While I do not know how many serial killers appear in movies or tv shows, excluding the relatively recent (currently starting its third season) CBS TV show Criminal Minds (the entire show is centered around the FBI's tracking of serial killers), I doubt it is or ever was more than 20 or so in a given year. Given all this I am not so sure that tv and movies have so many more serial killers than actually exist.

TGGP writes:

Robert Lindsay touted the safety merits of prison here. I found it totally in keeping with his fondness for totalitarian communist states that restrict the ability of their citizenry to flee to countries they stupidly think are better just because they permit the freedom to drink and gamble and whatnot.

I don't think serial killers can be that rare, since one falls in Dexter's lap pretty much every week.

Brad Hutchings writes:

This of course begs the question that the blogger formerly known as Jane Galt would ask (that was a link). How come prison rape is the exact opposite?

King Kull writes:

Now put your last post and this one together.

Using your cultural relativism argument below, four hundred years ago and more hundreds of thousands of people in all walks of life, especially generals and police and even citizens, would be considered serial killers today.

Vlad the Impaler strung up every Turk he could find on a pike. Spaniards waded through the Incas like a scythe through wheat. Mayans killed each other for the 'fun' of it. And it wasn't just war; remember what we did during the Inquisition, and drawing and quartering was a favorite response to criminality.

What does that say about the human condition, or cultural relativism, or today's definition of a serial killer? I'm not sure we have all the answers yet.

Jose writes:

Prison safety is not only about killings in prison.

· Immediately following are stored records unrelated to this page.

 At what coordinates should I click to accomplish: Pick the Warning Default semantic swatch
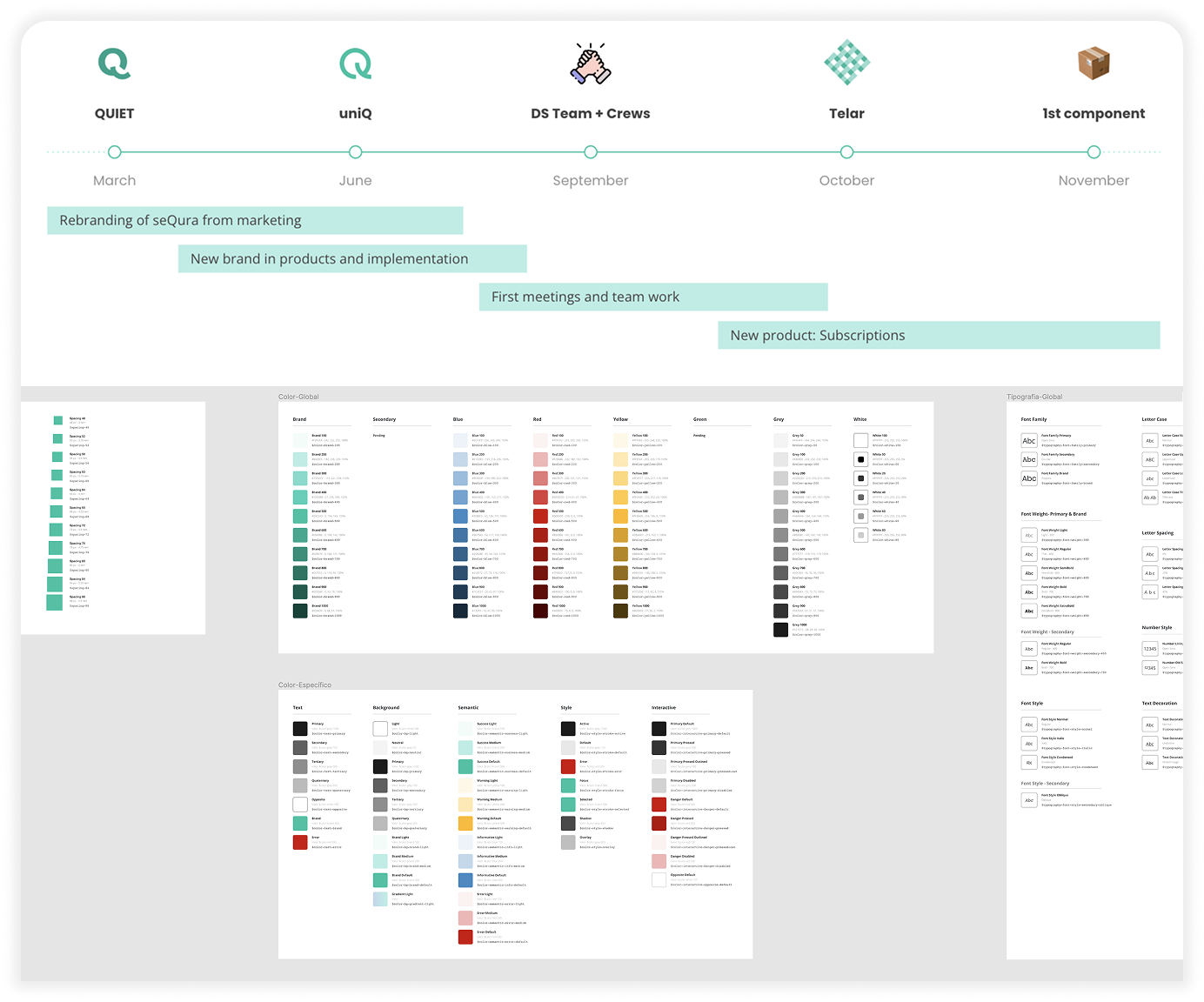click(x=465, y=823)
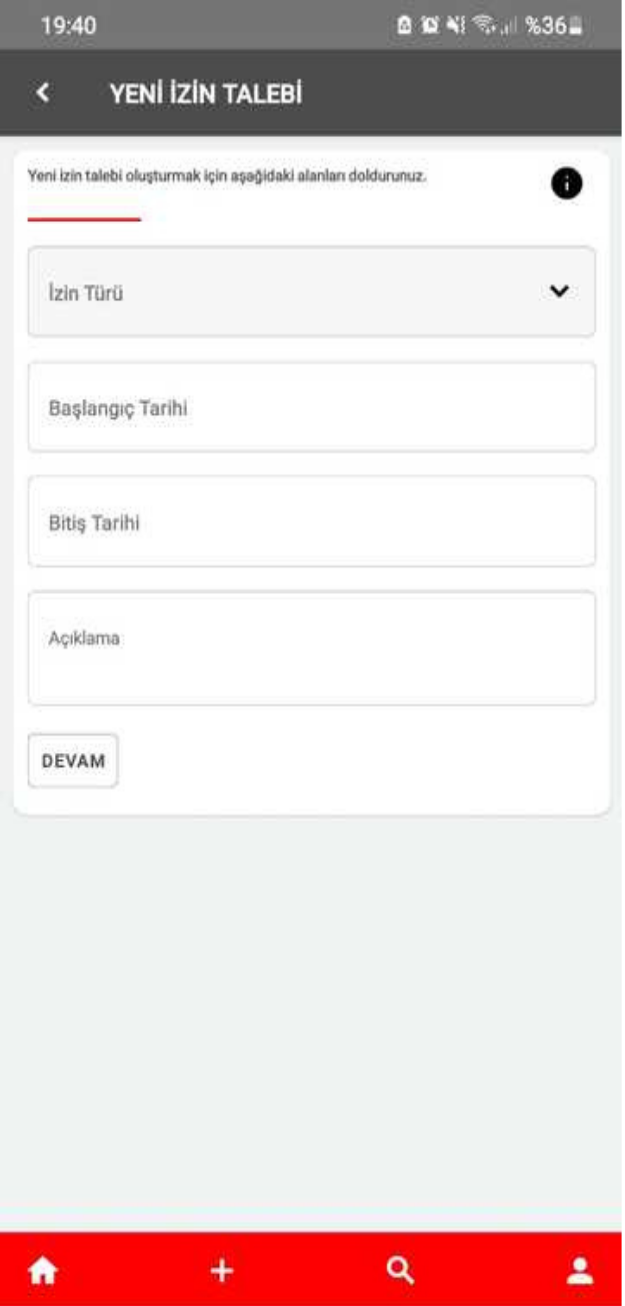Open search via magnifier icon

click(399, 1271)
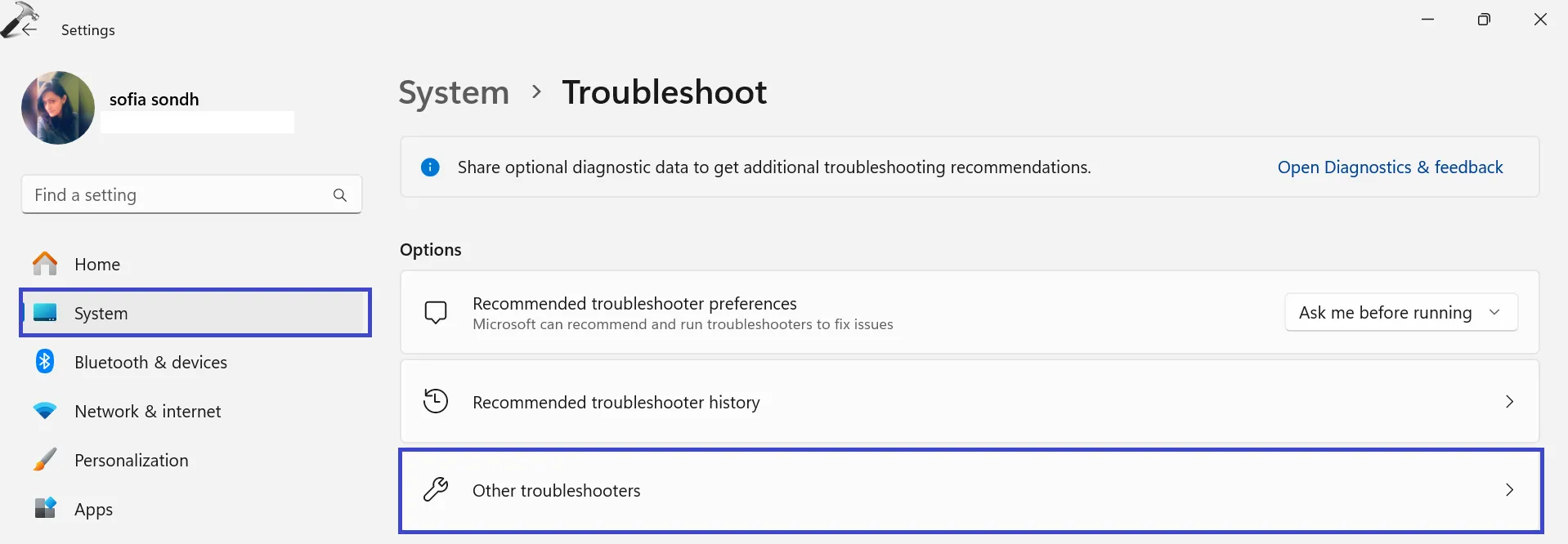Open Diagnostics & feedback link
This screenshot has width=1568, height=544.
[x=1390, y=167]
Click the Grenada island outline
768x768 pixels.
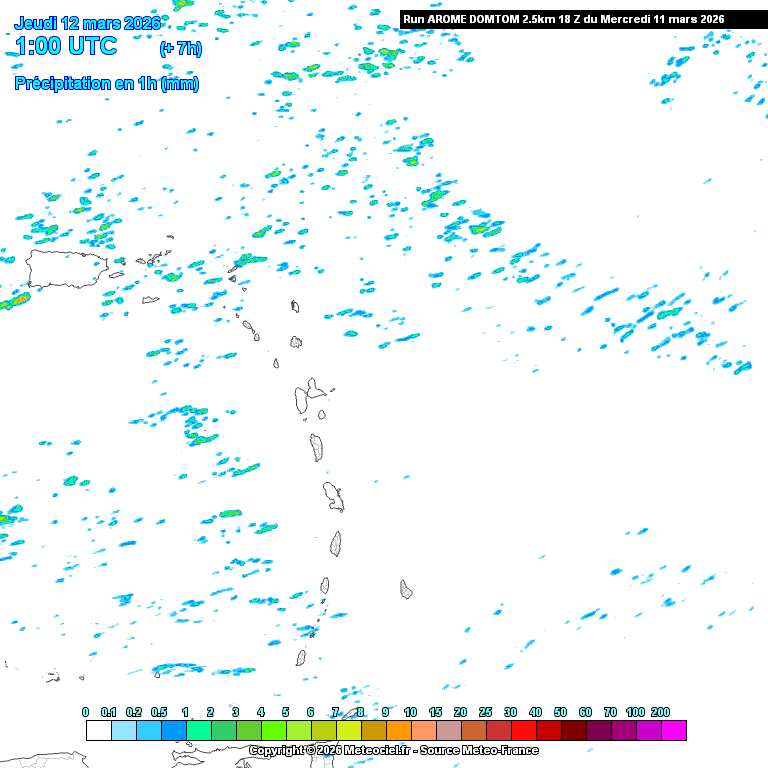pos(300,658)
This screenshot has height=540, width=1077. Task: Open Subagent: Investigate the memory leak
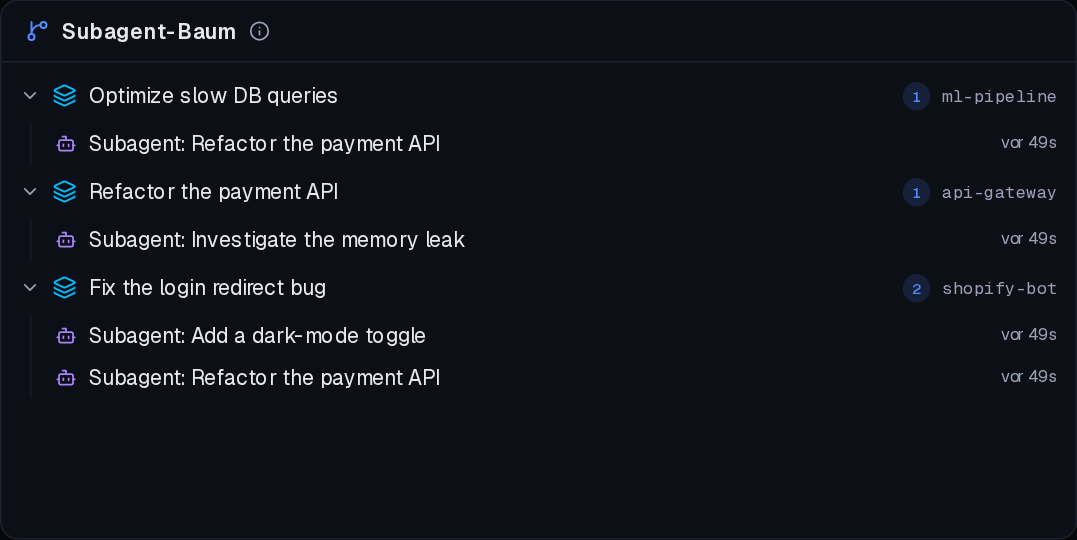click(538, 240)
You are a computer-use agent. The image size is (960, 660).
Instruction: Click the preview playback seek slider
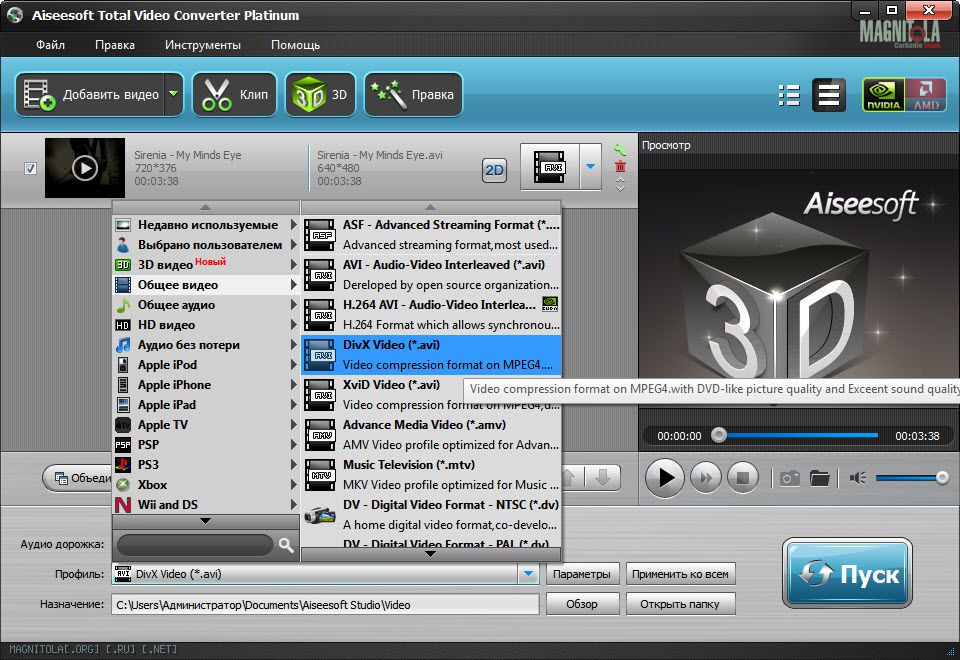(x=798, y=435)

Look at incident rates of:
suicide
violence between prisoners
violence between guards and prisoners and vice versa.
self mutilation
also,
prison health care issues
overcrowding as safety issue for both prisoners and guards

Derek Keener writes:

That is the obvious. Television as we all know makes things more dramatic then they need to be. There is probably not as many serial killers in the world as everyone thinks. This is because they are not gone public and put in the news like they are in the movies. As for the homicides inside the prisons, well that is a small figure for how many prisoners there actually is, but you got to also remember there would probably be more if the prisoners could sneak more shanks inside their cell.

Derek Keener writes:

Derek Keener writes:

That is the obvious. Television as we all know makes things more dramatic then they need to be. There is probably not as many serial killers in the world as everyone thinks. This is because they are not gone public and put in the news like they are in the movies. Television blows up these serial killers as common to our society. In reality though, serial killers are not as common. As for the homicides inside the prisons, that is a small figure for how many prisoners there actually is, but you got to also remember there is alot of other violence in the prison between prisoners and guards as well. A stat that is recognized is that of deaths of guards inside the prisons.